As states around the country attempt to restart their economies, lack of child care will continue to keep some people -- mostly women -- from getting back to work.
The country was already facing a day care shortage before coronavirus forced 60% of centers to close, according to a survey by the Bipartisan Policy Center. Only 27% said they could survive a closure of a month.
Even with state and local restrictions on businesses easing, lack of demand due to millions of parents working from home and millions more out of work means many will never reopen.
Before coronavirus quarantines and lockdowns, 2 million parents made career sacrifices due to lack of adequate or affordable child care, a 2016 study by the Center for American Progress found. Women disproportionately take the hit. Even in two-parent households in which both parties work full time, mothers perform the majority of child-rearing duties, according to Pew Research.
During the pandemic this divide has been exacerbated. A survey by the Boston Consulting Group found working mothers are now spending 65 hours per week on child care and household duties, 15 hours more per week than fathers. Almost half of the parents surveyed said their ability to perform at work had decreased because of these additional responsibilities.
Adelina Parker is one of those people. The 24-year-old has cut back her hours as a project manager at a family-run construction company to take care of her 5-month-old son. She's also shelved a side business planning events.
"It's not sustainable to be feeding your baby in one arm and trying to conduct a conference call in the other," she said. Parker's husband works for a heating and air conditioning company that has kept operating through the pandemic, so she had no choice but to step in.
In Utah, where the Parkers live, many child care providers never shut down, but a quarter of licensed centers still remain closed, even as other parts of the state's economy open up. After a seven week maternity leave, Parker had been taking her baby to work, but had hoped to find something more permanent soon. Now those options are limited.
"The pandemic has focused the nation's attention on the fact that access to child care is a really critical part of our economic health," said Ami Gadhia, policy chief for Child Care Aware, an industry advocacy group.

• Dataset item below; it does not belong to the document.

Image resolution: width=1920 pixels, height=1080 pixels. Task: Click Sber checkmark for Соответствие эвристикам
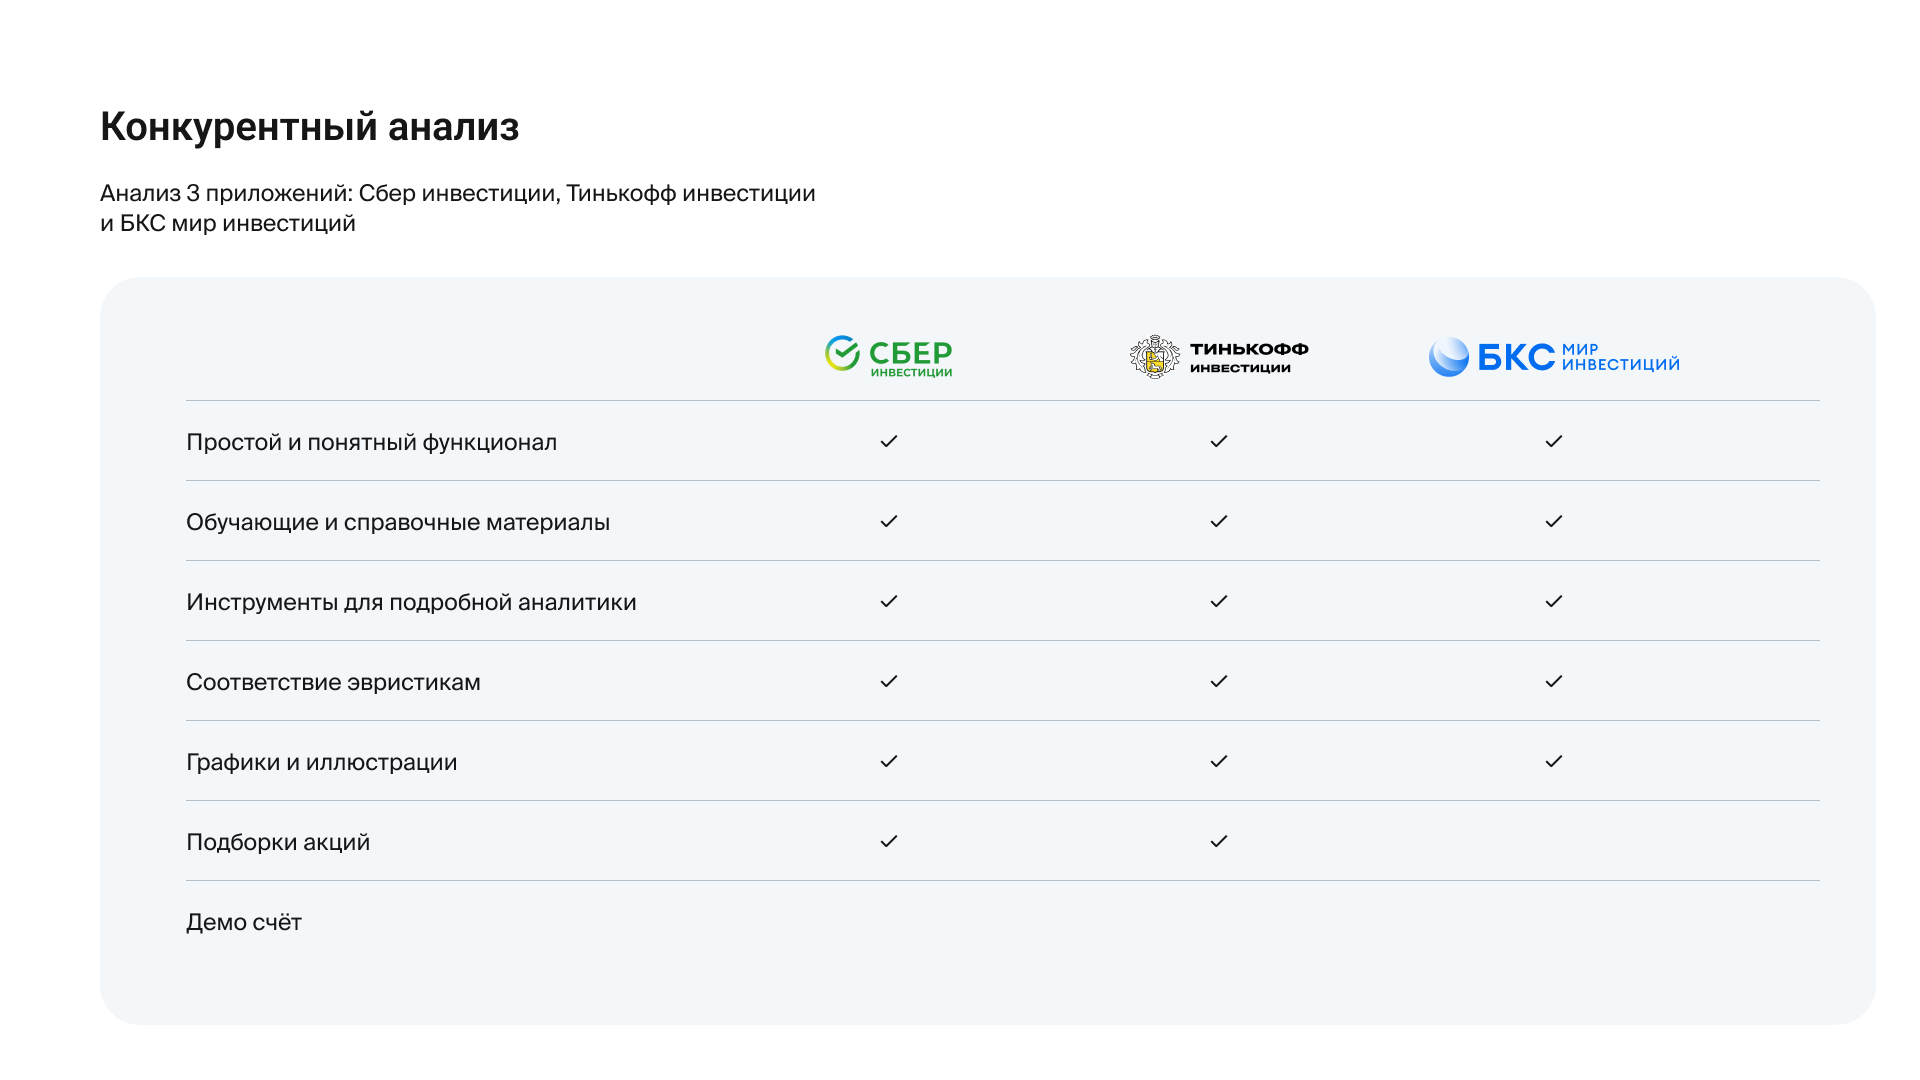(x=889, y=681)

She added that without emergency funding many providers will be forced to close permanently, citing a survey by the National Association for the Education of Young Children that estimates up to 63% of the industry will go out of business without help from Congress.
Kaitlin Robbins, a Denton, Texas-based fitness instructor with a 10-month-old, worries that when she's called back to work she'll have to make a tough choice.
If the studio where she works reopens before her day care, she'll either have to quit working or put her daughter "into a program I'm not super-comfortable with," Robbins said. "And if I don't find child care, I have to figure out if my job will still be there in six months."